Projects almost always seem obvious once they have come to fruition. But there are many variables to consider when you embark on an undertaking that has no precedents with which to refer to. For example, it must be taken into account that a bell while swinging may cause damage. Serious even. It could for example cause a tower to collapse. For this reason, between September and October 1924 engineers and technicians went to the Malipiero bastion several times to verify the Bell’s stability. At the end of the investigations, it turned out to be a suitable place for the installation of «the monumental Bell of the Fallen, both because it is in an eminently elevated and central position in the city and for its robust construction». But something had to be done: «the oscillation of the bell requires the strengthening of the upper slab of the tower in the form of a circular ring of reinforced concrete», the experts decreed.

While the technicians were doing their work, however, Don Rossaro was thinking of something else and had already signed the contract for the fusing of the bell with the «Luigi Colbacchini e Figli» company of Trento. But that still wasn't enough. There was a need to think about embellishment and a word, a phrase, a motto. In short, something that explained exactly what the meaning of the operation was.

The Trentino artist Stefano Zuech was summoned and proposed an elaborate series of symbolic bas-reliefs. The meaning of those figures had to reflect Don Rossaro's thoughts regarding the war: a mixture of heroism and reflection on the mystery of death.

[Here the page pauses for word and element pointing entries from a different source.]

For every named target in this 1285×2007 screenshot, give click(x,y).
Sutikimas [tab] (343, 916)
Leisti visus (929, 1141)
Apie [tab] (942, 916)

At the centre of the bell the face of Ecce Homo was placed, further down the departure of the soldier, the instruments of war and then death with the funeral procession of weeping women. Finally, the victory announced by blaring trumpets, soldiers on horseback and by a young woman carrying peace, in the form of the Winged Victory of Samothrace, placed on the altar where the dates 1914-1918 are engraved. Conflicts are evoked in their rawness. This is why the soldiers in the last scene are portrayed without military uniform, naked. They're just men. It doesn't matter which nation they come from, the ideals for which they fight, the actions that made them heroes or cowards. They are just men, naked because the war takes away everything.

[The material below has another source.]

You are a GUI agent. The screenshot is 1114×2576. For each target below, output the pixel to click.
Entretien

But Don Rossaro was also thinking of an inscription that could give an unambiguous meaning to the entire work. He himself recounts this in his diaries.

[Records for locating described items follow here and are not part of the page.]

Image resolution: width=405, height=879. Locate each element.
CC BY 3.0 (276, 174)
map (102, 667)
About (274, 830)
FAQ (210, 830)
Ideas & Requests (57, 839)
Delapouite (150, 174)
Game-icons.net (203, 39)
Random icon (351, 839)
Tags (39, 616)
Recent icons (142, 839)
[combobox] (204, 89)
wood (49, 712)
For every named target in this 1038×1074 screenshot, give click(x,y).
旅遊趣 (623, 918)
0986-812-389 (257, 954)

He particularly remembers the moment of inspiration, which came to him while he was accompanying «an old Veronese lady» among the cemeteries of Monte Zugna in search of the tomb of her son. It was while wandering among the tombs that for the first time he thought of death as a long sleep in darkness, illuminated however by the light of Christ. «The Bell – wrote Don Rossaro – will sing, taming all the peoples under its maternal caress, fusing them into one heart, just as one day it felt the ferocious cannons of all the nations melting in its bosom». It was this intertwining of feelings, on the one hand the homeland, on the other the universal Christian vision, that pushed the priest to compose the Latin couplets that were chiselled on the back of the Bell: Dormite in umbra noctis, laetamini in lumine Christi. Dum aere jungo populos, et vestras laudes celebro (Sleep in the shadow of the night, rejoice in the light of Christ, while with bronze I unite the people and celebrate your glory).